Alex and I at pride, 2000.
As I write this, gay pride in Toronto has just ended. I hope everyone had a great time and will hold on to these memories for a long time. My first pride was in 2000. I was still in the closet and living with my new boyfriend. We just moved in together after 6 months of dating. The pride parade was going on and I also had a baseball game to go to with my mother, brother and grandmother Sanders (who we lost two years later). I was torn. I wanted to go to the parade and be with Alex but at the same time I wanted to be with my family.
For those who do not know Toronto, the gay village is centered in the Church and Wellesley street area. Alex and I lived in the center of this area. During pride they close the streets and have lots of activities such as choir groups, beer tents, along with some stages for live music and some theater. There are drag queens, bull dykes, leather daddies, twinks, bears, and all the other colors of the rainbow as far as people around.

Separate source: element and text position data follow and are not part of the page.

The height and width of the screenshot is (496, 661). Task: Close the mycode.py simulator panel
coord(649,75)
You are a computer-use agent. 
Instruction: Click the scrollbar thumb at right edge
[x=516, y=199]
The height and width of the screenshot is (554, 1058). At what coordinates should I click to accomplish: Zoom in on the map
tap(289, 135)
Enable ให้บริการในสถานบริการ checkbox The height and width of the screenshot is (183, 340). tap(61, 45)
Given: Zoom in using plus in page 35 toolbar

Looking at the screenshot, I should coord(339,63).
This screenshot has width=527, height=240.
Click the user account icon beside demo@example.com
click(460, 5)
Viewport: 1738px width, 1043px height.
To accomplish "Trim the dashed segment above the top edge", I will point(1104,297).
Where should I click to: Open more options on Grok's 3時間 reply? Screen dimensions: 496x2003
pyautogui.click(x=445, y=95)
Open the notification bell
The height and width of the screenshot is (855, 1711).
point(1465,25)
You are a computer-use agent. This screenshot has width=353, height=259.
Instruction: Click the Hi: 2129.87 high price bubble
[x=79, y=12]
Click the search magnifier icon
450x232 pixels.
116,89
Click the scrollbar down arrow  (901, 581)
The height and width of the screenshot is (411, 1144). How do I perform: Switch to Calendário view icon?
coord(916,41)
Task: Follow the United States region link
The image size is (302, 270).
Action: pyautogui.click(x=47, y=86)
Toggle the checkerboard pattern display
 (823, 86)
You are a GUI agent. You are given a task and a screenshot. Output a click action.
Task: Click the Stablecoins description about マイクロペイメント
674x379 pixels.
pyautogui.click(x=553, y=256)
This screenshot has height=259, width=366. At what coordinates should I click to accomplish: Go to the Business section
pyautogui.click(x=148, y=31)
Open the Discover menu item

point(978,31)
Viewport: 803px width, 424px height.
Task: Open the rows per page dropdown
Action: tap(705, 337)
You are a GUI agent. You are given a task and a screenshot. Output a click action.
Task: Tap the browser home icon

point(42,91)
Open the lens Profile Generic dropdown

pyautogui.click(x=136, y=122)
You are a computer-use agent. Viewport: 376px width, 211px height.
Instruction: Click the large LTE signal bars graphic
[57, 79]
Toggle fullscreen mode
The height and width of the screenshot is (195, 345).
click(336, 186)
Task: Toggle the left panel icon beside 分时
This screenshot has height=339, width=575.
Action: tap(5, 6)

It was at pride that I decided to finally tell my family and friends about who I really was. I remember coming home from the baseball game. I remember talking to Alex about how I wanted to tell them, how I wanted to be with him rather than my family on that day. I wanted to experience the fullness of pride rather than a simple baseball game. I was so torn. I broke down and cried because of all this. I remember Alex saying, “your time will come when you feel comfortable telling your family. I will be with you and we will go through this together.” A week later, I told my mother.
I have never forgotten that. I am thankful to have him in my life.